> [Given records]:
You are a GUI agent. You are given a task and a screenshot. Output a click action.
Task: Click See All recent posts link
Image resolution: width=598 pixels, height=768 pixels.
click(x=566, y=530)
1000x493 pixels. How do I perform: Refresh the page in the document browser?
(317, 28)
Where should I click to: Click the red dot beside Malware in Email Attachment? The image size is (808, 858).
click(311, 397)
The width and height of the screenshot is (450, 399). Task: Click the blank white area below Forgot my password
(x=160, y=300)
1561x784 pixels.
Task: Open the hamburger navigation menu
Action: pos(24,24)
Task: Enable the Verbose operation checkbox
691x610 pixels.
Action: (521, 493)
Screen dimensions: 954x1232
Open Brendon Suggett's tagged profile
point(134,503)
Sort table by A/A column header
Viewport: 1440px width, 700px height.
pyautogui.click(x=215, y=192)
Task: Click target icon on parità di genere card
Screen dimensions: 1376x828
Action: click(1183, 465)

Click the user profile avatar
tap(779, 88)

> [The problem]:
Each line from the one containing "691x610 pixels." to the close of the records must appear in the output exactly, and no other line.

> [Exercise answer]:
691x610 pixels.
Action: (521, 493)
Screen dimensions: 954x1232
Open Brendon Suggett's tagged profile
point(134,503)
Sort table by A/A column header
Viewport: 1440px width, 700px height.
pyautogui.click(x=215, y=192)
Task: Click target icon on parità di genere card
Screen dimensions: 1376x828
Action: click(1183, 465)

Click the user profile avatar
tap(779, 88)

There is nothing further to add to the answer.